Structures of type IB topoisomerases. Diagrams of the structures of eukaryotic and viral type IB topoisomerases. (A) Structure of human topoisomerase I in non-covalent complex with DNA [PDB 1A35 (34)]. The protein encircles the DNA by forming a clamp around it. The protein is composed of two domains: a core domain, shown in red and blue, and a C-terminal domain, shown in green. (B) Structure of variola virus topoisomerase I in covalent complex with DNA [PDB 2H7F (51)]. The viral and bacterial type IB enzymes are composed of two domains: an N-terminal domain, shown in red, and a larger, C-terminal domain, shown in blue. Note the marked similarities between the human and poxviral proteins despite their great disparity in size. In the case of human topoisomerase I, the core and C-terminal domains are joined by a linker domain, which is not present in this structure but that has been observed in other structures (44). The DNA in the complexes is shown in a ball and stick representation.

Figure 5.

Active site of type IB topoisomerases. The diagrams show the active site region in two different type IB topoisomerases. (A) Active site in the structure of a non-covalent complex of human topoisomerase I with DNA [PDB 1A35 (34)]. Note the presence of the amino acids forming the catalytic pentad, Arg488, Lys532, Arg590, His632 and Tyr723 (in this structure the tyrosine was mutated to a phenylalanine). (B) Active site in the structure of a covalent complex of variola virus topoisomerase I with DNA [PDB 2H7F (51)]. Note the equivalent pentad of amino acids in the active site and the formation of the covalent intermediate between the tyrosine and the 3′ end of the broken strand.
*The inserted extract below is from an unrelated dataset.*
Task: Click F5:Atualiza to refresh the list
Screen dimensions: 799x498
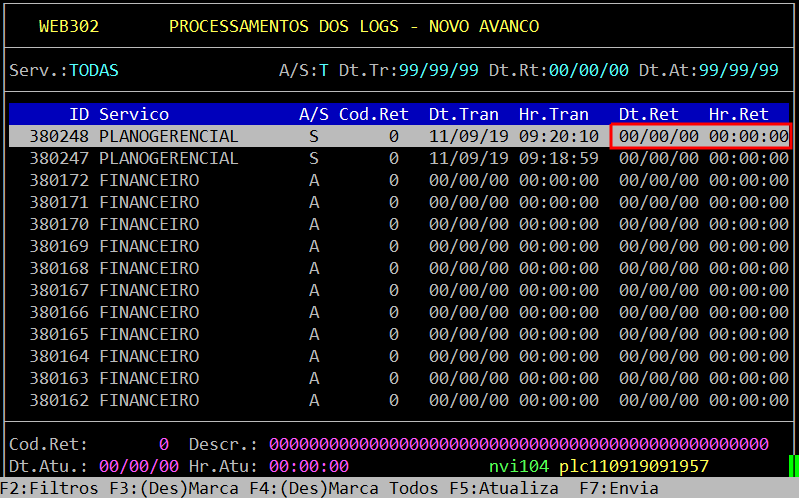Action: pos(503,488)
The diagrams serve to illustrate the high similarity between the active sites of the smaller and larger type IB enzymes and also the structures of non-covalent and covalent complexes.

Figure 6.

Structure of a type IC topoisomerase. (A) Diagram showing the structure of a 61 kDa fragment of M. kandleri topoisomerase V [PDB 2CSB (72)]. The fragment comprises the topoisomerase domain and four (HhH)₂ domains, which are likely to be involved in DNA binding. The topoisomerase domain, shown in red, and the (HhH)₂ domains, shown in tones of blue, are joined by a linker helix, shown in orange. The active site, shown as ball and stick representation, is buried at the interface of the topoisomerase domain and one of the (HhH)₂ domains. To access the active site, the protein has to change conformation, probably by separating the sub-domains. (B) The putative amino acids forming the topoisomerase V active site are shown. Aside from the tyrosine, two arginines, a lysine, a histidine and a glutamate form the putative active site. Mutagenesis studies show that removal of the arginines has a marked detrimental effect on activity. Removal of the glutamate also changes the activity, although not as markedly. Removal of the histidine and lysine has a modest effect on activity (72).